▶ [Aim]: Could you copy out the entries word for word, from the start of the entries up to and including the line containing "Image resolution: width=1092"?

[Data listing]

+++

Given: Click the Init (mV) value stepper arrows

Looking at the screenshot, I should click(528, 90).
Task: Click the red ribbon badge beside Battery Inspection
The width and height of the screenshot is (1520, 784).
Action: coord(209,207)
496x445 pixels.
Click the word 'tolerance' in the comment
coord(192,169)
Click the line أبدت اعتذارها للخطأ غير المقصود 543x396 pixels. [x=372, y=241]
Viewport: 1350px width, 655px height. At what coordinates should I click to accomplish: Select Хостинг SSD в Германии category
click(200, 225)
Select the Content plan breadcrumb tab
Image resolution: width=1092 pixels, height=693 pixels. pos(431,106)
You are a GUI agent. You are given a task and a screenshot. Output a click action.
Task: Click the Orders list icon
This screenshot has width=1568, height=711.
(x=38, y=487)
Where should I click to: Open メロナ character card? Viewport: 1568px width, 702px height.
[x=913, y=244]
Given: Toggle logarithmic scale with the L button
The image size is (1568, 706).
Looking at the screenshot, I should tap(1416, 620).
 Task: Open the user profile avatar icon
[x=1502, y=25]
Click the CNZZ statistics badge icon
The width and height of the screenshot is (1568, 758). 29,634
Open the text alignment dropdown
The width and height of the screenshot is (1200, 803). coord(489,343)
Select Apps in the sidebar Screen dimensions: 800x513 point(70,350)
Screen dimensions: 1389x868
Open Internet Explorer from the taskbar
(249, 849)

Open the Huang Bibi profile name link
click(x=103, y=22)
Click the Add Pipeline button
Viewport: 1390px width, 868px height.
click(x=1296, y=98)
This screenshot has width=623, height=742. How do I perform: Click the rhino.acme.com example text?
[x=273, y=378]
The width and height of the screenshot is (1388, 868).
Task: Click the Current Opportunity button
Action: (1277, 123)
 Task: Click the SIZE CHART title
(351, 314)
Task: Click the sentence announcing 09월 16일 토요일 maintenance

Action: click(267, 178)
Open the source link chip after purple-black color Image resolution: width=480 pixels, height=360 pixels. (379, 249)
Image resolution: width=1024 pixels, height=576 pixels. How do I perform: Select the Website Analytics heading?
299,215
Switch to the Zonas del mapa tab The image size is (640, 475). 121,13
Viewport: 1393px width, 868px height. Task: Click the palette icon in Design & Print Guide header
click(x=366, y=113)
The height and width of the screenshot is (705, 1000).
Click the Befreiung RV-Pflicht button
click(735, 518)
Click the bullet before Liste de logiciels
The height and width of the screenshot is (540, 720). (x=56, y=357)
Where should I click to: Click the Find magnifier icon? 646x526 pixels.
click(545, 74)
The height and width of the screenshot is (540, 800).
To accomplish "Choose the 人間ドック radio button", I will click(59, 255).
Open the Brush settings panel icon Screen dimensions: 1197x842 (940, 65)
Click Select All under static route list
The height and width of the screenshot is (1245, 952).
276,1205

+++

▶ [Correct response]:
Given: Click the Init (mV) value stepper arrows

Looking at the screenshot, I should click(528, 90).
Task: Click the red ribbon badge beside Battery Inspection
The width and height of the screenshot is (1520, 784).
Action: coord(209,207)
496x445 pixels.
Click the word 'tolerance' in the comment
coord(192,169)
Click the line أبدت اعتذارها للخطأ غير المقصود 543x396 pixels. [x=372, y=241]
Viewport: 1350px width, 655px height. At what coordinates should I click to accomplish: Select Хостинг SSD в Германии category
click(200, 225)
Select the Content plan breadcrumb tab
Image resolution: width=1092 pixels, height=693 pixels. pos(431,106)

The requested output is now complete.